(DOCUMENT):

--

- Hermann: "There is a vast difference between high intensity and abusive behavior"
- The university's president says the school stands by its choice
- In the 1990s, players said, Julie Hermann called them "whores, alcoholics and learning disabled"
- Hermann picked to usher in a new era at Rutgers; officials praise her focus on students
Julie Hermann promised to help Rutgers' athletic program bounce back after an abuse scandal rattled the university and drew national attention.
But now the woman tapped to turn around the troubled program is facing abuse allegations herself.
Hermann's appointment as the school's athletic director came more than a month after a video of a Rutgers coach hurling basketballs and yelling homophobic slurs prompted the coach's firing
, the resignation of the school's athletic director
and sharp criticism from New Jersey Gov. Chris Christie
"It is a new day," Hermann told reporters on May 15. "(The problem) is already fixed, and there is no one that doesn't agree about how we treat young people with respect and dignity and build trust."
But a group of former volleyball players said Hermann used a different approach when she coached them at the University of Tennessee in the 1990s: "mental cruelty."
In a letter written in 1997 and obtained by the The Star-Ledger newspaper
, members of the team purportedly claimed that Hermann called players "whores, alcoholics and learning disabled."
Verbal abuse from Hermann became so intense, they claimed, that the team banded together to write the letter, calling the situation "irreconcilable." After the team presented the letter to Hermann, she chose to stop coaching them, according to the newspaper's report.
In a written statement released Monday, Hermann said her former students' comments are "heartbreaking." She denied the allegations of abuse and vowed to push ahead in her new role.
"I was never notified of the reported letter outlining the concerns of some former athletes. However, I am truly sorry that some were disappointed during my tenure as coach," she said. "For sure, I was an intense coach, but there is a vast difference between high intensity and abusive behavior."
Hermann said her commitment to students' success has been firm throughout her career.
"Over the years, I have tried to learn from each mistake, including the lessons I learned as a young coach," she said. "I have become a stronger leader, administrator, and educator as a result. If you look at my 25-year career in athletics, I believe the record shows I am a steadfast advocate for student athletes. I intend to take that passion and hard-earned experience into my leadership role as athletic director of Rutgers University."

--

(GIVEN DATA):
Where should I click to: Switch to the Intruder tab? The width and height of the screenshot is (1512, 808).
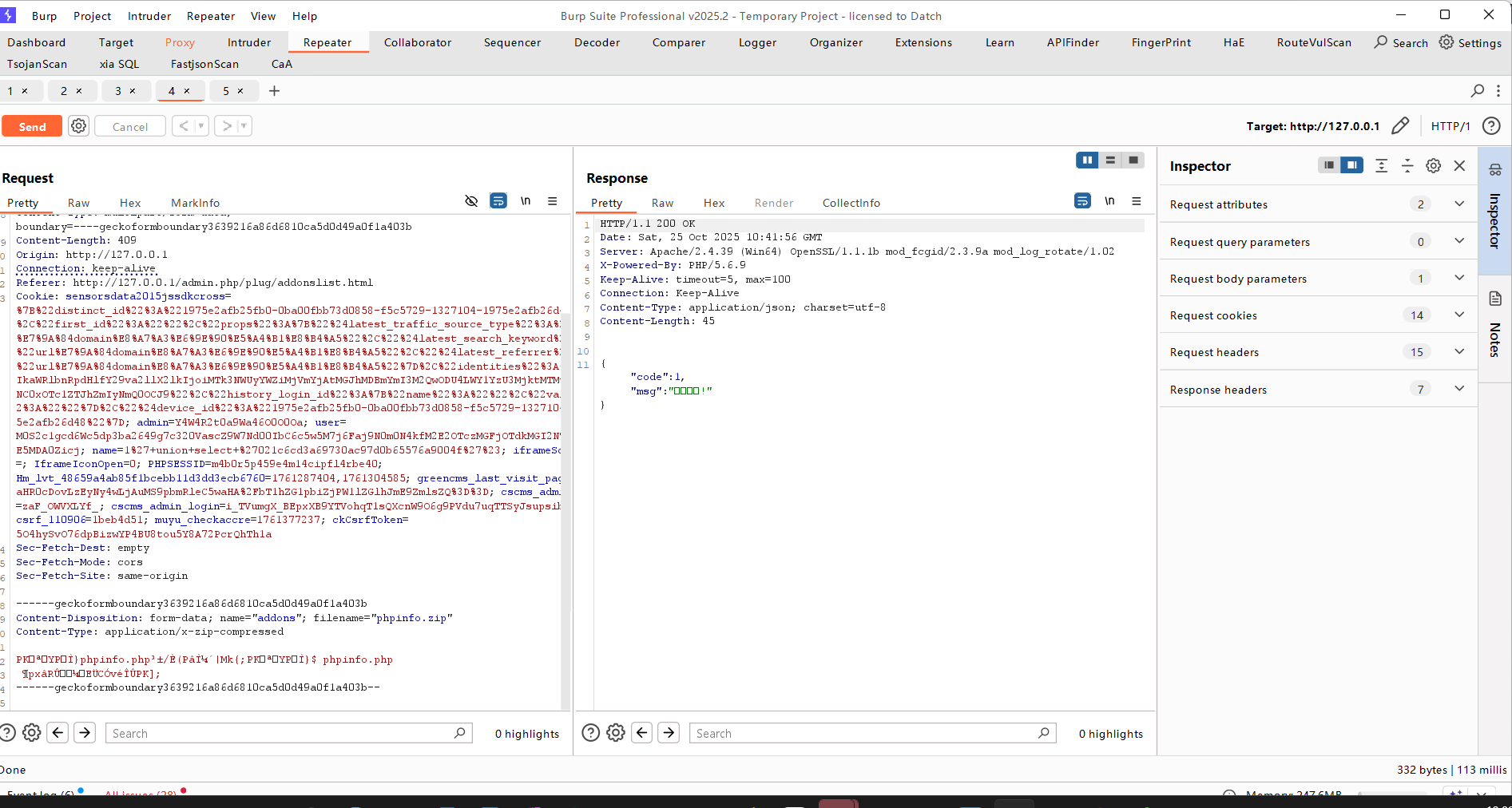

--

(WORK TO DO):
[1] In the article about Julie Hermann, what did she do after the volleyball team gave her its letter?
[2] Shorten the paragraph of the Julie Hermann article that begins "Verbal abuse from Hermann became so intense," and keep its main facts.
[3] Reproduce the part of the Julie Hermann article between "- Hermann picked" and "drew national attention.", inclusive.

(ANSWERS BY TASK):
[1] She chose to stop coaching them.

[2] The players claimed Hermann's verbal abuse grew so intense that the team joined together to write a letter calling the situation "irreconcilable." According to the newspaper, Hermann stopped coaching them after they gave her the letter.

[3]
- Hermann picked to usher in a new era at Rutgers; officials praise her focus on students
Julie Hermann promised to help Rutgers' athletic program bounce back after an abuse scandal rattled the university and drew national attention.